Give the number of lines that contain "will" in the listing, and write nothing else.

Start of Block

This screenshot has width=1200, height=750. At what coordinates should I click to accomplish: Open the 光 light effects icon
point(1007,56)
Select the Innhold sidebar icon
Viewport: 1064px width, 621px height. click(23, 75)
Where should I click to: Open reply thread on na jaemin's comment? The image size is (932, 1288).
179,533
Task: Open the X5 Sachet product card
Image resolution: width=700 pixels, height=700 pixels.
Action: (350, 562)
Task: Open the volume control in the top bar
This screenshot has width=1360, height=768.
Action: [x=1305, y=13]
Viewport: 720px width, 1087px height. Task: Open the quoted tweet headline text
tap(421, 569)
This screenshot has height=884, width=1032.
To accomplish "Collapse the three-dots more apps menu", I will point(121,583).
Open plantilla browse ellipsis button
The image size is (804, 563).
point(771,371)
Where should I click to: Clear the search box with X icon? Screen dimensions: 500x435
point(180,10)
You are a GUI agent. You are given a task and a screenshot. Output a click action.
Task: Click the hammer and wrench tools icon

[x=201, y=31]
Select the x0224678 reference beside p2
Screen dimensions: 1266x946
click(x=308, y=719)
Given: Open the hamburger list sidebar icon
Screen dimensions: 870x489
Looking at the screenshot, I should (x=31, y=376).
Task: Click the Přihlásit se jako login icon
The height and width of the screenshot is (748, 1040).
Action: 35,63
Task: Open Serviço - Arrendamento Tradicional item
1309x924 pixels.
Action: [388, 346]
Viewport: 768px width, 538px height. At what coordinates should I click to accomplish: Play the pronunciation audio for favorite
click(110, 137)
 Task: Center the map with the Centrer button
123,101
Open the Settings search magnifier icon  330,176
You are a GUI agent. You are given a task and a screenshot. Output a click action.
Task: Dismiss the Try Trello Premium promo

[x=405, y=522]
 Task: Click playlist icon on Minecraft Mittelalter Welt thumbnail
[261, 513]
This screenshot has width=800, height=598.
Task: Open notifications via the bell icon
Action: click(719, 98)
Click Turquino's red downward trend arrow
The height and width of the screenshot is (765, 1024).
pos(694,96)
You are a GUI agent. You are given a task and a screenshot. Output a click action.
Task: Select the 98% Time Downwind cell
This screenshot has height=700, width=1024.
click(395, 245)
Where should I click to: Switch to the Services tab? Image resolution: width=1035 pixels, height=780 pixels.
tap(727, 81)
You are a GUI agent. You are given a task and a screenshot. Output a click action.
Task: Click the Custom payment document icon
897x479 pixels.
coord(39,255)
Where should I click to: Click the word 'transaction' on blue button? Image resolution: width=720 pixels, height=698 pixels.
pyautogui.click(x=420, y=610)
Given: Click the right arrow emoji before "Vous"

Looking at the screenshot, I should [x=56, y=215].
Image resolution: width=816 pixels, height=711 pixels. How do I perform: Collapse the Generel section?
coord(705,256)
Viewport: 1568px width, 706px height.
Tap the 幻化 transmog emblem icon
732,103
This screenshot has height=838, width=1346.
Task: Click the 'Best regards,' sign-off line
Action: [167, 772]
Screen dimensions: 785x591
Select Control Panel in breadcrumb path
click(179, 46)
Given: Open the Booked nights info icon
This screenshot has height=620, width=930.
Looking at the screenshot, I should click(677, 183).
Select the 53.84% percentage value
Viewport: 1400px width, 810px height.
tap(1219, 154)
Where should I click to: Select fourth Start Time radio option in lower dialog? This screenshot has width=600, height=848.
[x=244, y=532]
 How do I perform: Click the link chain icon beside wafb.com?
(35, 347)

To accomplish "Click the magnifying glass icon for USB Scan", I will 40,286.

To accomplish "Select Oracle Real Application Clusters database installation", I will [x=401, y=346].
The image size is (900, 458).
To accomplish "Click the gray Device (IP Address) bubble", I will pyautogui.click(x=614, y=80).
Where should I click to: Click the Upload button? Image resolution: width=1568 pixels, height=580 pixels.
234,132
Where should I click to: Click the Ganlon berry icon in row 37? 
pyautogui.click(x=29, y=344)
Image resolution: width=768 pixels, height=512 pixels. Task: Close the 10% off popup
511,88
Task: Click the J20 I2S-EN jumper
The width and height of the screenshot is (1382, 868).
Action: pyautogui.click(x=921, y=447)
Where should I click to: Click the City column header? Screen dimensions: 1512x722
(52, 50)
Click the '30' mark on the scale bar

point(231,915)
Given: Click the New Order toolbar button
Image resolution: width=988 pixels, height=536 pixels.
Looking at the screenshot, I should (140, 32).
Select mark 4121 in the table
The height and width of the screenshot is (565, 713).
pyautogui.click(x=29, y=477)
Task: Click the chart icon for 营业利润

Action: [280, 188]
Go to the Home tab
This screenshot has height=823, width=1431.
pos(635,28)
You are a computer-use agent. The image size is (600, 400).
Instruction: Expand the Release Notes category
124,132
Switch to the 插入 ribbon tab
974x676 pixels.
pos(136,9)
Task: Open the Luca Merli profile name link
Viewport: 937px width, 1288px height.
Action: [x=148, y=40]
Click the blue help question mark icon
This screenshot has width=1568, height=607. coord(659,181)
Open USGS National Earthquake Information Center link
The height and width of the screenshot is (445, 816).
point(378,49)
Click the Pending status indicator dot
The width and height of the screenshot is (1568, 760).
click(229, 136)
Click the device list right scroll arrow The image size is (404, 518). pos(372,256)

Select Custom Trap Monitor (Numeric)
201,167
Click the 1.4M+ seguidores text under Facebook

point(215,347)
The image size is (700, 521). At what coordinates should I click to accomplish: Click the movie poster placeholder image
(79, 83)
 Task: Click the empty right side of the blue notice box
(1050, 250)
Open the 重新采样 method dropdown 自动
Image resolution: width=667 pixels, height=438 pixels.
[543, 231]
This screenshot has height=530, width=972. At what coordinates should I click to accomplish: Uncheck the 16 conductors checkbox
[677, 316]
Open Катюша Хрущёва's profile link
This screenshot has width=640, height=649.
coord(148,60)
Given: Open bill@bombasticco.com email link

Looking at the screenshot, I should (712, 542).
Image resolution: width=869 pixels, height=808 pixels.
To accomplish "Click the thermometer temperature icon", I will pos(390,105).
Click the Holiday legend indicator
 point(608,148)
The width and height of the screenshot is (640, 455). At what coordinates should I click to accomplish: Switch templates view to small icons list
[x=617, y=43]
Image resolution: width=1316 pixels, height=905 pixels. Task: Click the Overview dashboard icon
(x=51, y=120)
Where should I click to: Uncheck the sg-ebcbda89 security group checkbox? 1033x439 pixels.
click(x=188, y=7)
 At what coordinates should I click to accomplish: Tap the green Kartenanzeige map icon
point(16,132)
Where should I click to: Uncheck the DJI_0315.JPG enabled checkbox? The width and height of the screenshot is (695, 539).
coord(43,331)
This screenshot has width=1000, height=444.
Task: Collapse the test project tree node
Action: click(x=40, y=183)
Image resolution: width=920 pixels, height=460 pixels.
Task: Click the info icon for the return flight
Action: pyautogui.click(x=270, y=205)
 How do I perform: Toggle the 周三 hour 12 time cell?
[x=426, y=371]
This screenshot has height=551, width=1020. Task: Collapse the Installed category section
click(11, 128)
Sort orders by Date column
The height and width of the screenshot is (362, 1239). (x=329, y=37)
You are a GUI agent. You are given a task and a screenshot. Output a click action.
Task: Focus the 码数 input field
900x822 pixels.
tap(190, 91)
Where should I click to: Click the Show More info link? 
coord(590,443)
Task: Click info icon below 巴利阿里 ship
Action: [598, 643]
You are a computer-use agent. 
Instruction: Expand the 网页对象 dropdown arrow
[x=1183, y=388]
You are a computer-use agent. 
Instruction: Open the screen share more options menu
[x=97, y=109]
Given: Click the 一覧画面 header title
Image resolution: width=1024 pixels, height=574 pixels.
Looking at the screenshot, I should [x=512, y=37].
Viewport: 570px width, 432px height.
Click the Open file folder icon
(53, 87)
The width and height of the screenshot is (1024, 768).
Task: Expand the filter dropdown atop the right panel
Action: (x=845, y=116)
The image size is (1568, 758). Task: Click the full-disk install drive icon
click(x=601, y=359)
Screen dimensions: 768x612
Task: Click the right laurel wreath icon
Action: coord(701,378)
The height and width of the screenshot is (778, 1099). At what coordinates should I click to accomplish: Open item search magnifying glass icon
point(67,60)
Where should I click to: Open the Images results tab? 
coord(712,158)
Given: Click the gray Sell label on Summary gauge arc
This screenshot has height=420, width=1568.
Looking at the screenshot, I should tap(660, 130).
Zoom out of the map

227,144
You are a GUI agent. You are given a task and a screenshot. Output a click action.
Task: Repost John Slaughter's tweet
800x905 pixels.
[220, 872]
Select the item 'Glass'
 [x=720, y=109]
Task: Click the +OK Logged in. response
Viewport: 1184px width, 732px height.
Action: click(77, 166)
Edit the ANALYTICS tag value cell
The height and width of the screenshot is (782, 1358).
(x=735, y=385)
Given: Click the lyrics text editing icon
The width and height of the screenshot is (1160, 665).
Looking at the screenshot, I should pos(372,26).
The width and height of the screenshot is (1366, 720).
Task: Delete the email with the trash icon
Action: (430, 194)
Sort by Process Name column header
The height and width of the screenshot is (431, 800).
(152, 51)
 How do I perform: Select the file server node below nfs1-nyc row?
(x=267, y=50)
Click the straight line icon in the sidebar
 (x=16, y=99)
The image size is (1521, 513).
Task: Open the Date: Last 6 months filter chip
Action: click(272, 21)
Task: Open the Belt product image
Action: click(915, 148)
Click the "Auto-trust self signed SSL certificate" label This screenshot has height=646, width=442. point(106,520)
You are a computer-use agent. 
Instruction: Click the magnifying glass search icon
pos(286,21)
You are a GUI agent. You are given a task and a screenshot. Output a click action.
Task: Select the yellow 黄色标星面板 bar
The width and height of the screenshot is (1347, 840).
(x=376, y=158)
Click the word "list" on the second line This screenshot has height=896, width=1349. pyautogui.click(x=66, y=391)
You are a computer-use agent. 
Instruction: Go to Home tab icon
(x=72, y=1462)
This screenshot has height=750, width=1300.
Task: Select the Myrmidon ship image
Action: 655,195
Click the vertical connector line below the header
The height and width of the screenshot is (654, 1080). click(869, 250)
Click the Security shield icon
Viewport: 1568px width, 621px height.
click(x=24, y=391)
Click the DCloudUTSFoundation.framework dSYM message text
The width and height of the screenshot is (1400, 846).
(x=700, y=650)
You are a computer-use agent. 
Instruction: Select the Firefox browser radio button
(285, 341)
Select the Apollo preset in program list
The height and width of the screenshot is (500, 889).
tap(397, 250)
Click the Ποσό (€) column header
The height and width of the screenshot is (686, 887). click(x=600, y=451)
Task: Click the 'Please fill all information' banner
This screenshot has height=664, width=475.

End of Block

**Task answer**
5